The protagonist of this re-interpretation is the outsider Marisa Merz, a key figure in Italian art, celebrated at Documenta at Kassel, the Centre Pompidou in Paris and the Tate Modern in London and a prize-winner at the Venice Biennale in 2001, whose artistic career remains crucial to an understanding of the developments within Italian art of recent years.
The focus of this new itinerary through the MAXXI Arte collection is an important work by the artist, recently acquired thanks to the contribution of the I live MAXXI group that brings together the museums donors. The installation Senza titolo from 2009/2010 combines all the materials that characterise her research: clay, copper and paper that together create a universe of female figures, reflected in a sheet of copper placed on the floor and on which is located a small clay head.
Set in the centre of the exhibition, this work is the point of departure for the various strands within the collection, a touchstone for the comprehension of the other works and the artists involved.
The works of Marisa Merz are direct emanations of a gestuality associated with the act of construction through individual and elementary actions: a connection emphasised on a number of occasions in her work as an act through which she manifests the ordinariness of the human seasons and the passage of time. The materials she uses speak of this intimacy but also of the process of weaving, of knotting, of embroidering that references an ancestral dimension of construction.
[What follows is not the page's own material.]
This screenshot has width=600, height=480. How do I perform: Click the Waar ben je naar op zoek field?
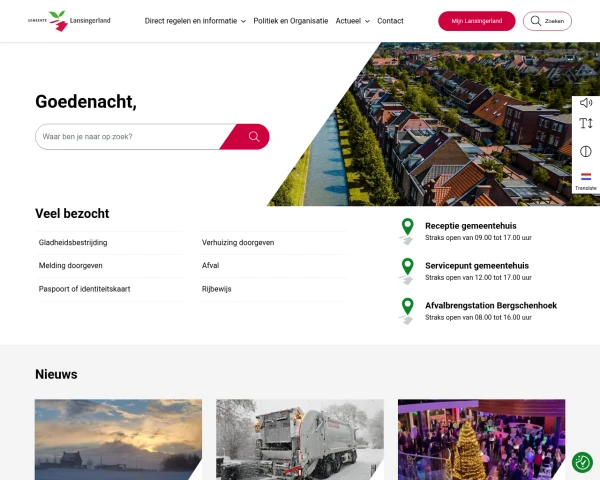tap(132, 137)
This intimist character of the gesture is visible in many works by other exponents of the Arte Povera movement, but the presence of a strong feminine component has amplified the breadth of the work of an artist who has influenced the work of successive generations of her colleagues.
Regarding Marisa Merz recovers the light and at times imperceptible thread that binds their partially heterogeneous experiences through to the most recent works.